-- start SUPPLIED MATERIAL --

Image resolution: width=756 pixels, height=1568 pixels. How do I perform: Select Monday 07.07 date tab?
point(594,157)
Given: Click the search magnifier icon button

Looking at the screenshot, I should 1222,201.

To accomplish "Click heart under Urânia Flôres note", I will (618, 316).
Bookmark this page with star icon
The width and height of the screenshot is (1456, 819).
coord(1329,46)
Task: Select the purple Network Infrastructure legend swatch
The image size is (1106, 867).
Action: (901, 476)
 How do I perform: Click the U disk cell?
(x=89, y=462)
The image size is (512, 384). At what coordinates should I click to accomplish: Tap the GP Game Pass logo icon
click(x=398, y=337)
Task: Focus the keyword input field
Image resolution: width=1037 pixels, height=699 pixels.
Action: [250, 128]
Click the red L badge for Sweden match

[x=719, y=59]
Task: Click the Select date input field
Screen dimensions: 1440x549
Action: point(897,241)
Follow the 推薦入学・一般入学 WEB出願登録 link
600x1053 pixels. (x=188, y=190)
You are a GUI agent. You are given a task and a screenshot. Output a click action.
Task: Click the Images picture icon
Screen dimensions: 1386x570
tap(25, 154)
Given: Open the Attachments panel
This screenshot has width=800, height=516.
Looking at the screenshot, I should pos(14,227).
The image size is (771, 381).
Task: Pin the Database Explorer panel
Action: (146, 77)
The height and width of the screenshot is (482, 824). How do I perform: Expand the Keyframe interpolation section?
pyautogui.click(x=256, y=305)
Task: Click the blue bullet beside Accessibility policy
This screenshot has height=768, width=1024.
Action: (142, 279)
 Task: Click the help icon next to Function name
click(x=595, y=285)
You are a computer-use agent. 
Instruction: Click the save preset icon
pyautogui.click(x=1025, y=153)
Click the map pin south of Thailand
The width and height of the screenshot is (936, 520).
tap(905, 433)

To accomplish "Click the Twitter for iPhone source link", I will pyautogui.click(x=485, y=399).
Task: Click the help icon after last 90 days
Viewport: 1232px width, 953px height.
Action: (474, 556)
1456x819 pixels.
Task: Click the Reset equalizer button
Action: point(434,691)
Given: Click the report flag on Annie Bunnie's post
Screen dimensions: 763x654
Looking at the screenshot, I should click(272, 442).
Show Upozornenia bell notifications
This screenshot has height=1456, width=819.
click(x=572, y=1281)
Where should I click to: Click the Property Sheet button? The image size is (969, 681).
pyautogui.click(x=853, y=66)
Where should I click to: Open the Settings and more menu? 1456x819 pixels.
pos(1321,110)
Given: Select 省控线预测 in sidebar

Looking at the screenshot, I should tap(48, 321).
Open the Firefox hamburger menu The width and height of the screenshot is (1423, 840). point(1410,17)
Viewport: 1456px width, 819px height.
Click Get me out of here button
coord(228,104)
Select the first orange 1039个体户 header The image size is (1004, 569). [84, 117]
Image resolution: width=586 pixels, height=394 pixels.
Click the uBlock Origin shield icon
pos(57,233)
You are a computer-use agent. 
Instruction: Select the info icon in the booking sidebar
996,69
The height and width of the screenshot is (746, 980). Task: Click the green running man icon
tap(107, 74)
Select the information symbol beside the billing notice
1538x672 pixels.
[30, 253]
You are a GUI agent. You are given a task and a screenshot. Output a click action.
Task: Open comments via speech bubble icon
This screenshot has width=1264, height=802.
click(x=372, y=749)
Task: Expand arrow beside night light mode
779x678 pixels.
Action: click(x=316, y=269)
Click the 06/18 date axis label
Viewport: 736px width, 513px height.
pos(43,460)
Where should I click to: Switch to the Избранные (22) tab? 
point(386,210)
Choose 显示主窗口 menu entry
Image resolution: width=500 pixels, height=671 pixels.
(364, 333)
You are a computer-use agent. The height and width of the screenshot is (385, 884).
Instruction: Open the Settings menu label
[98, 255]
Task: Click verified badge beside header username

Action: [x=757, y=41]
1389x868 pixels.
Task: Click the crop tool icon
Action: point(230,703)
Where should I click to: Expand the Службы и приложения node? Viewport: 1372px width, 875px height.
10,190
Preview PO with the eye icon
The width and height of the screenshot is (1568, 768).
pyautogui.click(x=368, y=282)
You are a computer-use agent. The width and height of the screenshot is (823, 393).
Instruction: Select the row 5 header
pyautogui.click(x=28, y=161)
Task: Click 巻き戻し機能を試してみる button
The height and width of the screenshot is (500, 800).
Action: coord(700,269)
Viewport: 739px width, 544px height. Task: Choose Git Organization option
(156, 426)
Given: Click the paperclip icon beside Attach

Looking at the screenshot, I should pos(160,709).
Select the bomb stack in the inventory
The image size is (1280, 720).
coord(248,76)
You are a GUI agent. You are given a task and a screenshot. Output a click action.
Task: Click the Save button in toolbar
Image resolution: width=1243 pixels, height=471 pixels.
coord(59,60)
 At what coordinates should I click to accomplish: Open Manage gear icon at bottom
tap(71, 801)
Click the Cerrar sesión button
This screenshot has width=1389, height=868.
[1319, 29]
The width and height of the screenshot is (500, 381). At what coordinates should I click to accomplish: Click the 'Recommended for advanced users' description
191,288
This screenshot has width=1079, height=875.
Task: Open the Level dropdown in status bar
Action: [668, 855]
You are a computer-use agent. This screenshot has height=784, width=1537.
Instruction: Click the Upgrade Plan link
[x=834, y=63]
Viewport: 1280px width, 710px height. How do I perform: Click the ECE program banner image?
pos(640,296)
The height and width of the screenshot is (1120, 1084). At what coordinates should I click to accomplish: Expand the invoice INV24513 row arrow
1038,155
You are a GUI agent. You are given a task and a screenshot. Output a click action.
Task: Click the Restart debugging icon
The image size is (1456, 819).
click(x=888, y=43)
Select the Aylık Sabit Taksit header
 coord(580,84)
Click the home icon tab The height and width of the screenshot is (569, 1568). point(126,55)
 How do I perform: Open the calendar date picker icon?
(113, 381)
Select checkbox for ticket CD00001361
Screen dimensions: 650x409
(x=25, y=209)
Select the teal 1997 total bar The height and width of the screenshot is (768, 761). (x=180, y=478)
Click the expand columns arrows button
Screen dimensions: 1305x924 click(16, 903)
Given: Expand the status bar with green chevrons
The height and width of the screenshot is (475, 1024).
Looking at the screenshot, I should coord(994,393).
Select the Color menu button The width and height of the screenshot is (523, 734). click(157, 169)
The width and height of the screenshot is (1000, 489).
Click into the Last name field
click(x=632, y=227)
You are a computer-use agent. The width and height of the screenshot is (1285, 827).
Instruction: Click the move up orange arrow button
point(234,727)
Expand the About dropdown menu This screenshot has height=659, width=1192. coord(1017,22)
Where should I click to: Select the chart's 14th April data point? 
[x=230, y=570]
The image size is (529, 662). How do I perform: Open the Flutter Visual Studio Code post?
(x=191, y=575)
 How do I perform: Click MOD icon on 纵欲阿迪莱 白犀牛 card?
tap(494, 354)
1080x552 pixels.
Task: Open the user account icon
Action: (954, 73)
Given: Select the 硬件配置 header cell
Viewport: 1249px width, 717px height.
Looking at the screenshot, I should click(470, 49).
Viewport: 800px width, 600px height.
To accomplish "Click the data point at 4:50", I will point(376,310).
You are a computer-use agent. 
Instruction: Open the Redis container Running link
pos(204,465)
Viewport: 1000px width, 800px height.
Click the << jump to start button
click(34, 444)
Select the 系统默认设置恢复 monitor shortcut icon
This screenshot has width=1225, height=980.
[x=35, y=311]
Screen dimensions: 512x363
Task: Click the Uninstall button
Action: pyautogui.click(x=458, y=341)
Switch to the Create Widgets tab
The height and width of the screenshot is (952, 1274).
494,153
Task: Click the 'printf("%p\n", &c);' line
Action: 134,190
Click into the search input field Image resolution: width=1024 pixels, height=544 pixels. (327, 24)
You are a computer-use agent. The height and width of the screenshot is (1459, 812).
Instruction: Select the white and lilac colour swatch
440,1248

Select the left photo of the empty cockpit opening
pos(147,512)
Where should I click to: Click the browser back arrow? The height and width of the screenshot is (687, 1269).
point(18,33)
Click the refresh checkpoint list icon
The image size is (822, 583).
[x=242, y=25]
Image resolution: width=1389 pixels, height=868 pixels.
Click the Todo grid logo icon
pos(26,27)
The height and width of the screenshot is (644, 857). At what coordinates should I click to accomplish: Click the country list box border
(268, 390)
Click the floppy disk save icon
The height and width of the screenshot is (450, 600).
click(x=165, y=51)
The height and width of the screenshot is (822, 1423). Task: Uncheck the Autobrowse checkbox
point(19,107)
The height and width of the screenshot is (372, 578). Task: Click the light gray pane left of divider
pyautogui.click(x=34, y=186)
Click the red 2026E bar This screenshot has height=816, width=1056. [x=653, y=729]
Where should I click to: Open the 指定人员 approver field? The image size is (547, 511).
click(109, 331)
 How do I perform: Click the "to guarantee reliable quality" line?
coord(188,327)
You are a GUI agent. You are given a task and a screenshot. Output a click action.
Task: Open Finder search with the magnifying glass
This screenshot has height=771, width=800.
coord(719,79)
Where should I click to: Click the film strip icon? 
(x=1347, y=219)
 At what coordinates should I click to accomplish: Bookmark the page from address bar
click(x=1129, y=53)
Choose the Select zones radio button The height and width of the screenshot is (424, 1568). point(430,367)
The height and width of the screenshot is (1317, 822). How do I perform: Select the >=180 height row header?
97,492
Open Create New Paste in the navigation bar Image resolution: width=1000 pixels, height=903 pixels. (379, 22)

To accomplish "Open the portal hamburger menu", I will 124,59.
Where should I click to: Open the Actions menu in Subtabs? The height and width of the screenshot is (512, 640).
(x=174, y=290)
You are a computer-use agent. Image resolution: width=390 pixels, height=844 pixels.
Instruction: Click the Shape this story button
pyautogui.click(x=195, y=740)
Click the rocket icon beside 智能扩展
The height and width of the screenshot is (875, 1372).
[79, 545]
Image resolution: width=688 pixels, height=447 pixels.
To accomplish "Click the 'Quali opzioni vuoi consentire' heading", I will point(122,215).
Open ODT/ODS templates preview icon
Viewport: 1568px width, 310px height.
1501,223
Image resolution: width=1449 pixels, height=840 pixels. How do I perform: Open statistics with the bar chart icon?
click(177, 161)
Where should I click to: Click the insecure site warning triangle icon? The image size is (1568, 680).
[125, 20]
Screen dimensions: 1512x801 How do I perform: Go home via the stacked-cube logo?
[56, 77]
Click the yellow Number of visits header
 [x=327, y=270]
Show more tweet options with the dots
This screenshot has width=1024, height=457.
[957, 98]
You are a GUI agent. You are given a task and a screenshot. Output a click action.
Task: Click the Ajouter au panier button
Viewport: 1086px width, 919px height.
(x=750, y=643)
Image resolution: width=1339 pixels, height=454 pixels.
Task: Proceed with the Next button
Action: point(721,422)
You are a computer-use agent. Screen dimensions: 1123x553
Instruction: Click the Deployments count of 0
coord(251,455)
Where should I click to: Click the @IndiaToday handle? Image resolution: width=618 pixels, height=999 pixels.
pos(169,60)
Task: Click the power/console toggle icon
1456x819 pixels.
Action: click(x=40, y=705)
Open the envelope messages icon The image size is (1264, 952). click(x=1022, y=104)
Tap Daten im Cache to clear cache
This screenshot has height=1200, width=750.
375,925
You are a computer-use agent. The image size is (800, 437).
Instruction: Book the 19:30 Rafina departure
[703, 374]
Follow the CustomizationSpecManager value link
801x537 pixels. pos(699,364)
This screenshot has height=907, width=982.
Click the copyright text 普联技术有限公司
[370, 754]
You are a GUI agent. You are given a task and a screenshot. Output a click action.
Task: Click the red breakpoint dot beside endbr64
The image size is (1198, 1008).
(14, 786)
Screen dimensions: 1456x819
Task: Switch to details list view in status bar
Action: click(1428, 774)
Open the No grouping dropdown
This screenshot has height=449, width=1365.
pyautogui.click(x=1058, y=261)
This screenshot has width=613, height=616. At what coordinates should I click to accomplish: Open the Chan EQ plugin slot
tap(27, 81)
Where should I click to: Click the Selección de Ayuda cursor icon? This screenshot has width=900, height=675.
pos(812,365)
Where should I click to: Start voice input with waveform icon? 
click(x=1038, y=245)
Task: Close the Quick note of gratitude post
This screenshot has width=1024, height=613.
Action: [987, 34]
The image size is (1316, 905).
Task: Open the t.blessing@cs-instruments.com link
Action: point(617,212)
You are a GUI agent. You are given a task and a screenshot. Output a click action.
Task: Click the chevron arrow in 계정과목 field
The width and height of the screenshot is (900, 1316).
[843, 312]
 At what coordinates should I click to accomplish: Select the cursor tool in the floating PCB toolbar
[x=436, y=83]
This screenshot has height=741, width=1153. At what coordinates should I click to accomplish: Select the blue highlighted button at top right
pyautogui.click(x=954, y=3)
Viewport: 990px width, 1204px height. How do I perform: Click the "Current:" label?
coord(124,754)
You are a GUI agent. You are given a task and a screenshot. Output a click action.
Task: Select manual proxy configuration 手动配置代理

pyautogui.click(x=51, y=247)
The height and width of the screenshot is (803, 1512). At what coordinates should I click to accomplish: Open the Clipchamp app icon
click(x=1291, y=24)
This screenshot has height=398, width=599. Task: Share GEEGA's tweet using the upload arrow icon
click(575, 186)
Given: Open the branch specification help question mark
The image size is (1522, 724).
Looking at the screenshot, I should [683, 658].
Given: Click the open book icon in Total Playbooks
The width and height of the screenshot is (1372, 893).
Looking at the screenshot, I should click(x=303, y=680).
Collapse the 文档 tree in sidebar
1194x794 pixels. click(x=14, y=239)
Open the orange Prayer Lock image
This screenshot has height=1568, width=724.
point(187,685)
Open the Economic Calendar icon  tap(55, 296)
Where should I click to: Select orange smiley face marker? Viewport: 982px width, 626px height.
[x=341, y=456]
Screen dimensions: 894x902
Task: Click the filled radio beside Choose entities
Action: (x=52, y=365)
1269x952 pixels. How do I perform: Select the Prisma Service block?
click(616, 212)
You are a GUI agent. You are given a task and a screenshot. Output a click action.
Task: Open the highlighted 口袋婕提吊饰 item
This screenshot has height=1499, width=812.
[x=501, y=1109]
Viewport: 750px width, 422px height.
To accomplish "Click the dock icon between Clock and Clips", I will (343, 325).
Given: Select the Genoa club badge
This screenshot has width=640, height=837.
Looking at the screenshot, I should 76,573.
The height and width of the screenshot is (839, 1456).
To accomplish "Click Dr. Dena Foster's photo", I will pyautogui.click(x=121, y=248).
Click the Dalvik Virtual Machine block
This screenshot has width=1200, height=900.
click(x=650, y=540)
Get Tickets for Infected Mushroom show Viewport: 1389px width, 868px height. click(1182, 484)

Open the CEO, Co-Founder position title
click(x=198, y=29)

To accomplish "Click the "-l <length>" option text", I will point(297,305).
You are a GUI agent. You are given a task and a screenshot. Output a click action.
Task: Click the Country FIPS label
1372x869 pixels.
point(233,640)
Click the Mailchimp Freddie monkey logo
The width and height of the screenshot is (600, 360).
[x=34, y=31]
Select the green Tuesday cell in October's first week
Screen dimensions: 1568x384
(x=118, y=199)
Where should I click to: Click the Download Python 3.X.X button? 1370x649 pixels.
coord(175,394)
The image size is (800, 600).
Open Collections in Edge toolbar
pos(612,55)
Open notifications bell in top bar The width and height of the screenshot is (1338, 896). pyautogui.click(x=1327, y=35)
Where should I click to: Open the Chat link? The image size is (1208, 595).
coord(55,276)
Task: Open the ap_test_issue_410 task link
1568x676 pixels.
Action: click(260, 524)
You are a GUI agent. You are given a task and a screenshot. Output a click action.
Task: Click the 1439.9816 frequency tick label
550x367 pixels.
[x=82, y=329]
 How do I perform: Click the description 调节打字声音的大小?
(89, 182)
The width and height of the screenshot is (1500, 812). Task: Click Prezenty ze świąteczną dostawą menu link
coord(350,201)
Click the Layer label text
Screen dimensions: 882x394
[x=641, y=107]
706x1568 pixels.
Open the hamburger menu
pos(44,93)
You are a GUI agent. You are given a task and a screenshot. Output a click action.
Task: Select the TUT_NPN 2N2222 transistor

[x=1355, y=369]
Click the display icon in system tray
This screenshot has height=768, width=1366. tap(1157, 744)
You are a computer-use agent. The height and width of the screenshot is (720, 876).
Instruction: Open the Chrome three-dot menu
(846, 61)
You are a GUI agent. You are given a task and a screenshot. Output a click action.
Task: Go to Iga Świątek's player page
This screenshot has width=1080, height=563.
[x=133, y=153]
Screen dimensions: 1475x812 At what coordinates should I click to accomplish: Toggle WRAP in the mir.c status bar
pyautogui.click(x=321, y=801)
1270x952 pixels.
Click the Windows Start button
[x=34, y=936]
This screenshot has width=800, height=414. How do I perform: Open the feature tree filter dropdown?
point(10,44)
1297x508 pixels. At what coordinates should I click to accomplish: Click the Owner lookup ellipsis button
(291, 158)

-- end SUPPLIED MATERIAL --

• _DIRECTIONS FOR THIS TASK_: Write out the rows again, from the line containing "Where should I click to: Select orange" down to the line containing "pos(612,55)", substituting "Choose" for "Select" throughout and leaving all else unchanged.

• _IN RESPONSE_:
Where should I click to: Choose orange smiley face marker? Viewport: 982px width, 626px height.
[x=341, y=456]
Screen dimensions: 894x902
Task: Click the filled radio beside Choose entities
Action: (x=52, y=365)
1269x952 pixels. How do I perform: Choose the Prisma Service block?
click(616, 212)
You are a GUI agent. You are given a task and a screenshot. Output a click action.
Task: Open the highlighted 口袋婕提吊饰 item
This screenshot has height=1499, width=812.
[x=501, y=1109]
Viewport: 750px width, 422px height.
To accomplish "Click the dock icon between Clock and Clips", I will (343, 325).
Given: Choose the Genoa club badge
This screenshot has width=640, height=837.
Looking at the screenshot, I should 76,573.
The height and width of the screenshot is (839, 1456).
To accomplish "Click Dr. Dena Foster's photo", I will pyautogui.click(x=121, y=248).
Click the Dalvik Virtual Machine block
This screenshot has width=1200, height=900.
click(x=650, y=540)
Get Tickets for Infected Mushroom show Viewport: 1389px width, 868px height. click(1182, 484)

Open the CEO, Co-Founder position title
click(x=198, y=29)

To accomplish "Click the "-l <length>" option text", I will point(297,305).
You are a GUI agent. You are given a task and a screenshot. Output a click action.
Task: Click the Country FIPS label
1372x869 pixels.
point(233,640)
Click the Mailchimp Freddie monkey logo
The width and height of the screenshot is (600, 360).
[x=34, y=31]
Choose the green Tuesday cell in October's first week
Screen dimensions: 1568x384
(x=118, y=199)
Where should I click to: Click the Download Python 3.X.X button? 1370x649 pixels.
coord(175,394)
The image size is (800, 600).
Open Collections in Edge toolbar
pos(612,55)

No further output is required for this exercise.